On Tuesday, 21 April 2015 at 19:17:56 UTC, kevin wrote:
On Tuesday, 21 April 2015 at 19:13:34 UTC, Meta wrote:
On Tuesday, 21 April 2015 at 19:11:43 UTC, John Colvin wrote:
On Tuesday, 21 April 2015 at 19:06:39 UTC, kevin wrote:
enum bool isInputRange = is(typeof(
(inout int = 0)
{
R r = R.init; // can define a range object
if (r.empty) {} // can test for empty
r.popFront(); // can invoke popFront()
auto h = r.front; // can get the front of the range
}));
[...]
Don't lambdas need a => token?
No, D has two variants of function/delegate literal or lambda
syntax:
1) with "=>": parameters => expression
Some examples:
(int a) => a + 2
a => a + 2
(a, b) => a + b
() => 2
2) with braces: (parameters) {statements}
Same examples as above:
(int a) {return a + 2;}
(a) {return a + 2;}
(a, b) {return a + b;}
{return 2;}
As you can see, a lot is optional there.
In the spec: http://dlang.org/expression.html#FunctionLiteral
Also, what is the purpose of typeof?
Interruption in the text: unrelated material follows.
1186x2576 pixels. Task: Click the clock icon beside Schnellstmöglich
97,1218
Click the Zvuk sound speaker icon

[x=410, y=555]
I would have expected a
simple is() to work just fine.
(In this most simple form,) `is` evaluates to true if the
argument is a valid type. A function/delegate literal isn't a
type.
If you passed the lambda expression itself to `is`, the result
would always be false. As it is, the result is true when the
lambda expression compiles (so it has a valid type).